## DOCUMENT EXTRACT
***

When your information is collected together in one powerful database, organizing your tables, fields, and views effectively is key—and adding a few well-placed blocks can make a big impact. Here are some best practices to keep in mind as you're architecting new Airtable bases, and powering up existing ones.
- Should I combine or split tables? What about bases?
- Using blocks and blocks dashboards to bring in more information
- Filtered linked record fields can help limit what you see
Should I combine or split tables? What about bases?
How can you tell when you should split things up or keep them together? You can identify a base that could use an efficiency tune-up by keeping an eye out for one specific thing: redundancy.
Identify redundancy that results in too many tables
Redundancy surfaces in various ways, so let’s identify common characteristics that apply in each situation. You probably have too many tables if any of your bases meet any of the following criteria:
- You have multiple tables in the same base with similar and/or identical fields that don’t use linked records.
- You have multiple tables in the same base with similar structures and uses.
- You have a table that summarizes information in other tables without using linked records in the same base.
- You find yourself copying and pasting records or table structures often.
- You have multiple tables in the same base that track different stages of projects or deals, even if those tables have different structures and fields.
- You create new tables for different time periods (e.g. weeks, months, quarters, etc.).
- You create new tables that target different platforms (e.g. social media like Facebook and Twitter).
- You create tables categorically (e.g. different types of products, music or movie genres, types of events, etc.).
- You create tables for each member of your team or for specific collaborators.
In each case, you have an opportunity to combine multiple tables into one. For example, if you create a single table for each member of the team they likely have the same structure or a similar one. Instead, you can use a collaborator field (or even just a text or select field) to assign tasks to individual collaborators and group records to keep them separate.
Furthermore, you can create individual views that use filters to only display tasks for one collaborator at a time. You can use a separate view to see everything at once while also sharing individual views with each member of your team.
You may find it difficult to combine your existing tables if you’ve used a redundant structure for a while. For some additional step-by-step help that provides solutions to these common dilemmas, consult this support guide.
Identify redundancy that results in too few tables
Sometimes you’ll find redundancy in the opposite direction, however, and need to create an additional table (or tables) to avoid it. Consider the following scenarios to identify this type of problem:
- You find yourself entering the same information into the same table multiple times (e.g. contact information when tracking activities or information about the parent project for tasks on your to-do list).
- You have a single table that keeps track of the same thing using multiple records.
- You have a single table with more than one select field and those select fields commonly relate to one another.
In most cases, if you find yourself repeating the same data you can avoid this by creating a second table and linking records together. If you skipped the earlier sections concerning linked records, go back and check them out to see how you can easily solve these problems so you don’t wind up creating a table packed with an overwhelming amount of information.
For more help identifying instances where linked records and relationships can help save you time, check out this support guide.
Identify redundancy in bases
While you’ll find more redundancy in tables, sometimes similar problems can happen in bases. In general, you want to create your bases with a specific purpose and broad capabilities. For example, you’ll get more out of a base that functions as a CRM than a simple address book. Both have specific purposes, but a CRM provides broader capabilities.

***

## SOURCE EXCERPT
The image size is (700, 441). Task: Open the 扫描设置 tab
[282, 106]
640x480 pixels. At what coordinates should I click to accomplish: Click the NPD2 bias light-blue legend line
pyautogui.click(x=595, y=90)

***

## EXERCISE INSTRUCTIONS
1. In the Airtable guide, extract everything from "- You create tables categorically" down to "keep them separate.".
2. Name every kind of field the Airtable guide suggests using to assign tasks to individual collaborators.

## SOLUTIONS
1.
- You create tables categorically (e.g. different types of products, music or movie genres, types of events, etc.).
- You create tables for each member of your team or for specific collaborators.
In each case, you have an opportunity to combine multiple tables into one. For example, if you create a single table for each member of the team they likely have the same structure or a similar one. Instead, you can use a collaborator field (or even just a text or select field) to assign tasks to individual collaborators and group records to keep them separate.

2.
- Collaborator field
- Text field
- Select field